Orientation studies of novel xanthine oxidase inhibitors using Glide® docking and spectroscopic kinetic assays

Xanthine oxidase (XO) is an enzyme that converts hypoxanthine to xanthine and xanthine to uric acid, the last two steps in purine metabolism. XO is a molybdenum enzyme, which contains reductive and oxidative half reactions and uses oxygen gas as its final electron acceptor. Because O 2 is the final electron receptor, XO generates reducing equivalents as a product of reaction. During an ischemic condition such as a stroke or a heart attack, the oxidative half reaction does not occur, leading to a buildup of reducing equivalents.
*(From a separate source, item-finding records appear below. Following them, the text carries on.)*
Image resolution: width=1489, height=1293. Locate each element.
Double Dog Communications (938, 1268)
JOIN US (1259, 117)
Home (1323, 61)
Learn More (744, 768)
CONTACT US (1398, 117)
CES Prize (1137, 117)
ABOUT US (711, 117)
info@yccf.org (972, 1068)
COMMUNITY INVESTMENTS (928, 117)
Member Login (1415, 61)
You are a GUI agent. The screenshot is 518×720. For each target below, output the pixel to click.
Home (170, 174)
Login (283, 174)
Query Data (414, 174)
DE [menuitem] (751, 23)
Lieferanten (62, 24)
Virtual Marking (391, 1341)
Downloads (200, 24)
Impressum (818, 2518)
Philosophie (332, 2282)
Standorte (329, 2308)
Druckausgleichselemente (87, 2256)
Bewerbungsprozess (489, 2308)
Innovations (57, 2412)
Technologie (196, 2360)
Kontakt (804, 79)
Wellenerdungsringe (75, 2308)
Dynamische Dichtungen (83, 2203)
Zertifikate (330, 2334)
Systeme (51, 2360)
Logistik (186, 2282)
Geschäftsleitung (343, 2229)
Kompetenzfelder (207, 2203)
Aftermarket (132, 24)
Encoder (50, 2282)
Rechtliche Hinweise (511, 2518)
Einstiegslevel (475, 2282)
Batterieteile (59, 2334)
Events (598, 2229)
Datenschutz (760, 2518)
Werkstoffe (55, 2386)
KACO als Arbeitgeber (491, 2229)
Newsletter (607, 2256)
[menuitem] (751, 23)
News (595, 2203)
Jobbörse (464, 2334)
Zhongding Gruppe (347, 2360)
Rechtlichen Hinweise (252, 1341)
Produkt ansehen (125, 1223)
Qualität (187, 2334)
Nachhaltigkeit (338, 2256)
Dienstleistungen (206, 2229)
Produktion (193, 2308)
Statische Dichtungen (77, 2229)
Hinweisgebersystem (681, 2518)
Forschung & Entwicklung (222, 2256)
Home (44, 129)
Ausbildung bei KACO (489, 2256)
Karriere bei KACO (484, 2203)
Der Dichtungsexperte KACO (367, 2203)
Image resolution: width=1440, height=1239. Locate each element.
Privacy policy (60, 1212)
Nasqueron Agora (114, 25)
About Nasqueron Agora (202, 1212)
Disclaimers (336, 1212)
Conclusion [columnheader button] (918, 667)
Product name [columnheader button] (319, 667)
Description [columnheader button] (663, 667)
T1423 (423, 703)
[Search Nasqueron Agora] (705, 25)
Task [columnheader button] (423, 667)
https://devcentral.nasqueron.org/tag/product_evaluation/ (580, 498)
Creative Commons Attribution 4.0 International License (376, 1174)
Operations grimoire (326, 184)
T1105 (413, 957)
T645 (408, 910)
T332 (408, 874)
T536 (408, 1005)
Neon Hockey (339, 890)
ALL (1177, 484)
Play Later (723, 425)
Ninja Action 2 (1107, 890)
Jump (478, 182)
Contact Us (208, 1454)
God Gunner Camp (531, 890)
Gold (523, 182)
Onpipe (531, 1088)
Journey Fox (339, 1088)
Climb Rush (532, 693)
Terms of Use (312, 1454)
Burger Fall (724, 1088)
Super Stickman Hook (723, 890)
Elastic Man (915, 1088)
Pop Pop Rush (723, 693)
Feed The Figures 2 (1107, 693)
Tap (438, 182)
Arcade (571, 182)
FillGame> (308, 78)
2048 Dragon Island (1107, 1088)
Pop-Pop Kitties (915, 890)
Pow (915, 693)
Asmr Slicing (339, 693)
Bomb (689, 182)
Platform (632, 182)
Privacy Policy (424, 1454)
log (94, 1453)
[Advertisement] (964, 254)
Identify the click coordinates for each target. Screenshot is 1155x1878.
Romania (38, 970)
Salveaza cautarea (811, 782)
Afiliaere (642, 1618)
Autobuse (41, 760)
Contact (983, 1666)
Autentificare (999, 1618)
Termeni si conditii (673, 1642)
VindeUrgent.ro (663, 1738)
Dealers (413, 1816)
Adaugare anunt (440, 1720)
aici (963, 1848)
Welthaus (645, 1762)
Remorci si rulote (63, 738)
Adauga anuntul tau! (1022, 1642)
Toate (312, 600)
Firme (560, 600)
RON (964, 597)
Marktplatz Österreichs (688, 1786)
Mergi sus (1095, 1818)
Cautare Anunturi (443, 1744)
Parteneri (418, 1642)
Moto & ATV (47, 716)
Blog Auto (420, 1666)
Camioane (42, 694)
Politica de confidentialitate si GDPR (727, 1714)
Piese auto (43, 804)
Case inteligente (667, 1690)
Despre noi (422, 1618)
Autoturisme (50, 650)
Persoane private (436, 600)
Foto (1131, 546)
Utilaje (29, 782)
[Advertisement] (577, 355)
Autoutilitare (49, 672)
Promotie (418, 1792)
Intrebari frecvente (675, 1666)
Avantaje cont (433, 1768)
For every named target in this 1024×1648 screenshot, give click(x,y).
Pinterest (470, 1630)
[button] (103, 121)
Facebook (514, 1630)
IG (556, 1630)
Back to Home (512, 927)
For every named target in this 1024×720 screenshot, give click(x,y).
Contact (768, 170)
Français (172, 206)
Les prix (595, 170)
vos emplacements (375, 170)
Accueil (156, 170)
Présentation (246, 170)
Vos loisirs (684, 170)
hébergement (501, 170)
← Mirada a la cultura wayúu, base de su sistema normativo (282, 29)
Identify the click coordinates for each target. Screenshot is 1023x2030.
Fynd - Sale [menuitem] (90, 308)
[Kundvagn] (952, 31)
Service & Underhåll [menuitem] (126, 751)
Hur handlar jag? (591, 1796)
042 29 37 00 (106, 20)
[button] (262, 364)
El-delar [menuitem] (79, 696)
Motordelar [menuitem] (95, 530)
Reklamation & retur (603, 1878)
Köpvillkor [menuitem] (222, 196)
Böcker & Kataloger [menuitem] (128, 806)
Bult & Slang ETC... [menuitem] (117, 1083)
Upon reintroduction of oxygen, these reducing equivalents rapidly convert oxygen to H 2 O 2 and O 2 ? at a rate that cannot be broken down by other enzymes, leading to oxidative tissue damage. Therefore, the overall goal of this project is to find an inhibitor which slows release of electrons to oxygen. Using computer modeling and docking programs various inhibitors were docked into XO active site and their docking energies estimated. Glide® was used to dock the inhibitors and investigate their different binding modes. Docking results were compared to enzyme assay results to validate our computational approach. Enzyme assays were performed using XO purified from cow's milk. Enzyme concentration was measured by examining the absorbance at 450 nm and calculated using the extinction coefficient 37.8 mM/cm AU. Enzyme activity was estimated by measuring the uric acid production at 295nm upon addition of xanthine. Binding of inhibitors to two mutants of Xanthine Dehydrogenase was also investigated computationally. The results showed that 1H‐Benzotriazole‐5‐Carboxylic, Benzotriazole‐1‐methanol and Benzotriazole has the most favorable conformation out of all the inhibitors and these results were used to prepare the enzyme assay. Glide docking result matches the experimental data and we can use these data in future for more experiments.